E lui le ha effettivamente tolto ogni parola quando, tornando indietro, le ha rivolto un sorriso sghembo e le ha chiesto di pregarlo per rimanere.
Dawn non si è mossa di un millimetro, i capelli biondi segnavano un mondo, un respiro, un confine. Non mi toccare, urlava silenziosamente, ma lui ha allungato una mano e le ha sfiorato comunque il viso, facendola rabbrividire.
«Cosa vuoi che ti dica?» ha mormorato, con aria stanca. Lui non l’ha notato subito ma, tra quei capelli così chiari, spiccavano alcuni prematuri fili d’argento.
Una donna che ha visto il tempo sfiorirle davanti – e ha a malapena ventisei anni.
«Pensavo fossi in grado di leggermi dentro» la prende in giro, lui, ridendo a voce alta. «La mia aura non ti parla più?».
Lei sorride, timidamente: sono passati dieci anni e ancora non ha preso l’abitudine di saper sorridere davanti a lui, come fosse un segreto che Scott non dovrebbe conoscere, quello del suo sorriso. A lui dà sui nervi, ma non le dice mai niente – è bravo a nascondere le cose, lo è sempre stato.

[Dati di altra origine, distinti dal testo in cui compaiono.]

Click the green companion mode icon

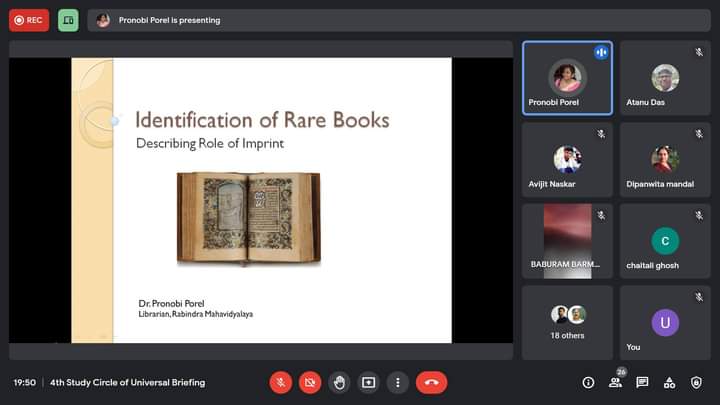(x=68, y=20)
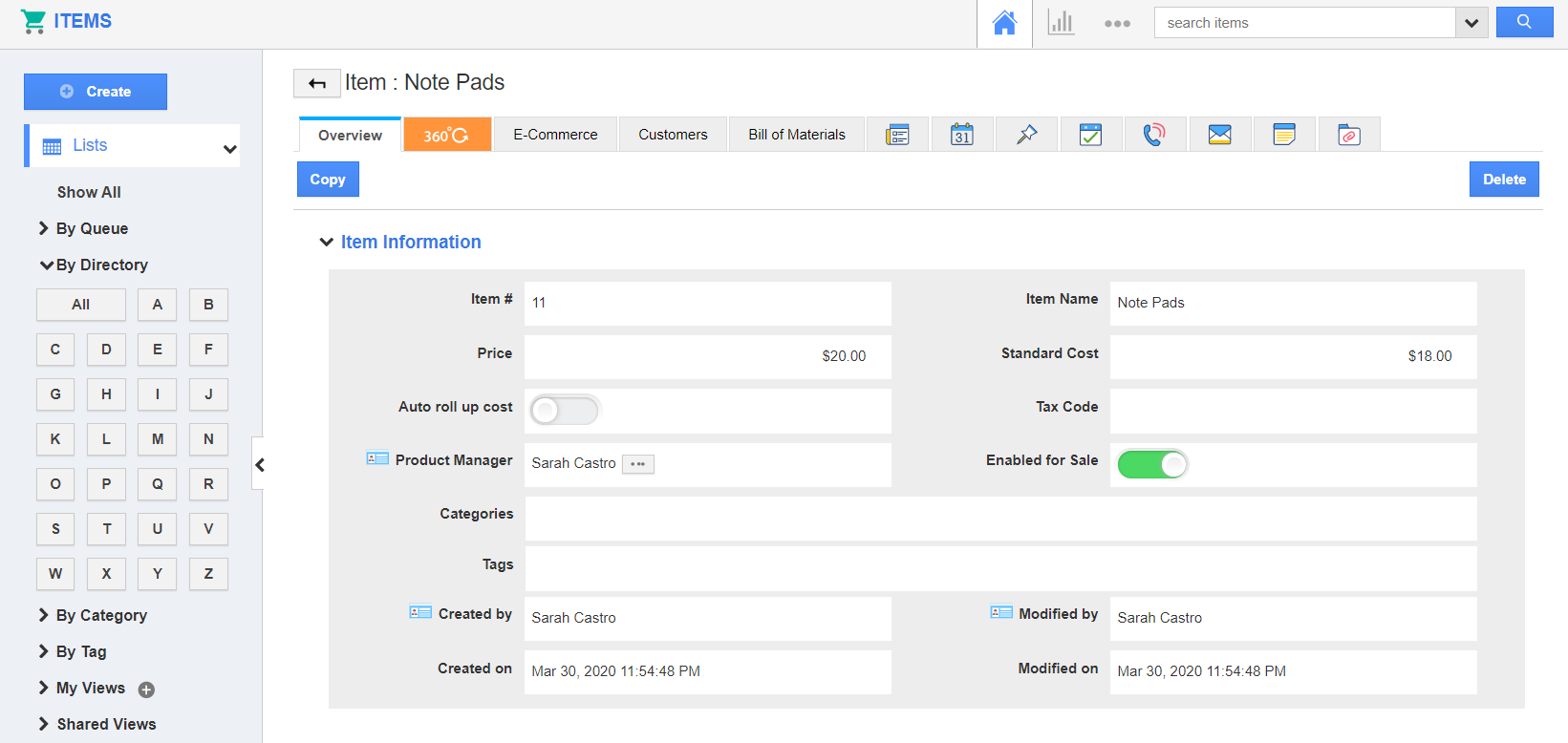
Task: Expand the By Queue list
Action: [91, 228]
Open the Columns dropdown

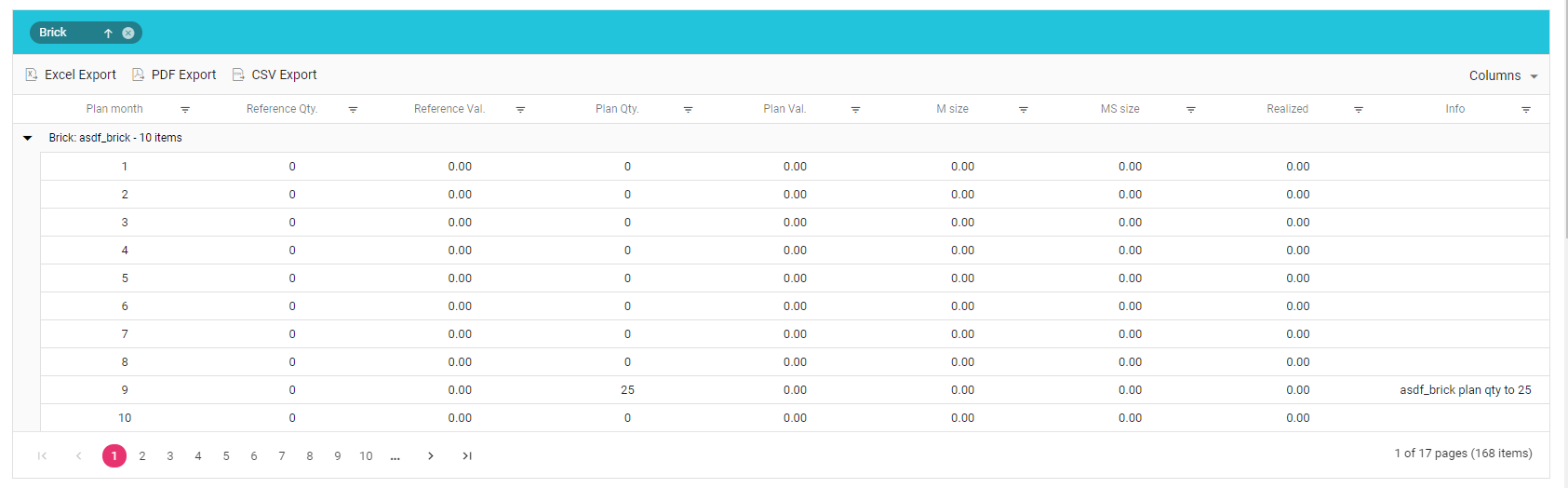[1503, 75]
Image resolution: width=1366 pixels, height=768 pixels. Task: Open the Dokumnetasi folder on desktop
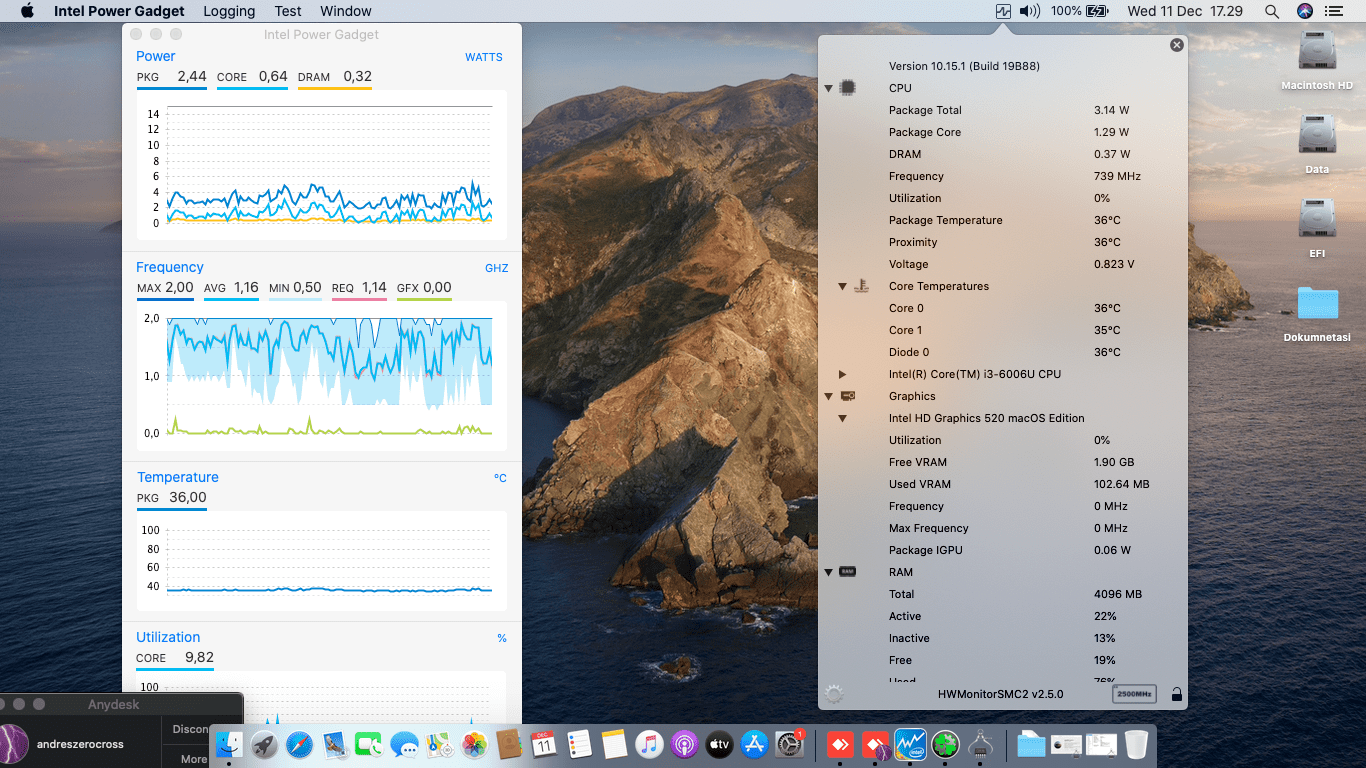1317,305
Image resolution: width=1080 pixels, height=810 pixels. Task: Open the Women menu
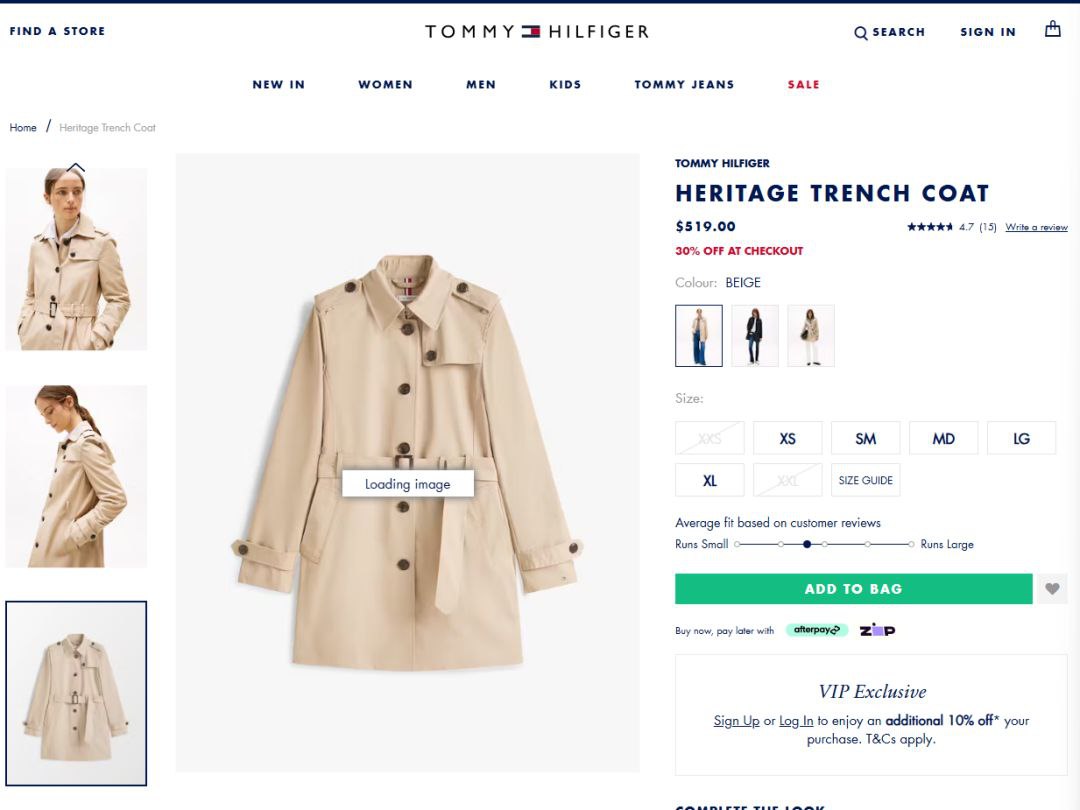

«Sei tu, quello che non mi parla più» risponde Dawn, con insolita amarezza. «Perché continui a tornare, se poi non vuoi rimanere?».
Lui non le sa rispondere – è un capriccio, vorrebbe dirle Scott, vedere se sei riuscita a ricostruirti senza di me (spero che tu non lo faccia mai) – e allora la guarda e accenna a una risata, con l’aria che gli trema addosso in un sussurro.
Dawn scuote il capo, così che un’onda di capelli troppo biondi le copre il viso diafano, mascherando la delusione che ne altera i bei tratti: Scott è sempre stato così, lei l’ha saputo in ogni momento. Ma, nell’osservare come continui a prenderla in giro, la delusione permane.
Scott scrolla le spalle, con quel suo solito sorriso impertinente dipinto in volto con tocchi di rosso aranciato. Ha tagliato i capelli, una piccola cicatrice figura sotto l’occhio: forse, deve ammettere Dawn con dolore, il ricordo di una vecchia rissa.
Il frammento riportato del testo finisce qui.